Assessment of solid components of borderline ovarian tumor and stage I carcinoma: added value of combined diffusion- and perfusion-weighted magnetic resonance imaging
- Author:
See Hyung KIM
1
Author Information
- Publication Type:Original Article
- From:Yeungnam University Journal of Medicine 2019;36(3):231-240
- CountryRepublic of Korea
- Language:English
-
Abstract:
BACKGROUND:We sought to determine the value of combining diffusion-weighted (DW) and perfusion-weighted (PW) sequences with a conventional magnetic resonance (MR) sequence to assess solid components of borderline ovarian tumors (BOTs) and stage I carcinomas.
METHODS:Conventional, DW, and PW sequences in the tumor imaging studies of 70 patients (BOTs, n=38; stage I carcinomas, n=32) who underwent surgery with pathologic correlation were assessed. Two independent radiologists calculated the parameters apparent diffusion coefficient (ADC), K(trans) (vessel permeability), and V(e) (cell density) for the solid components. The distribution on conventional MR sequence and mean, standard deviation, and 95% confidence interval of each DW and PW parameter were calculated. The inter-observer agreement among the two radiologists was assessed. Area under the receiver operating characteristic curve (AUC) and multivariate logistic regression were performed to compare the effectiveness of DW and PW sequences for average values and to characterize the diagnostic performance of combined DW and PW sequences.
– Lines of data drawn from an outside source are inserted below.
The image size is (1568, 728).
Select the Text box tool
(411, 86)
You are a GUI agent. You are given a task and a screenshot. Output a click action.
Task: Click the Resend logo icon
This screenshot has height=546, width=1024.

RESULTS:There were excellent agreements for DW and PW parameters between radiologists. The distributions of ADC, K(trans), and V(e) values were significantly different between BOTs and stage I carcinomas, yielding AUCs of 0.58 and 0.68, 0.78 and 0.82, and 0.70 and 0.72, respectively, with ADC yielding the lowest diagnostic performance. The AUCs of the DW, PW, and combined PW and DW sequences were 0.71±0.05, 0.80±0.05, and 0.85±0.05, respectively.
CONCLUSION:Combining PW and DW sequences to a conventional sequence potentially improves the diagnostic accuracy in the differentiation of BOTs and stage I carcinomas.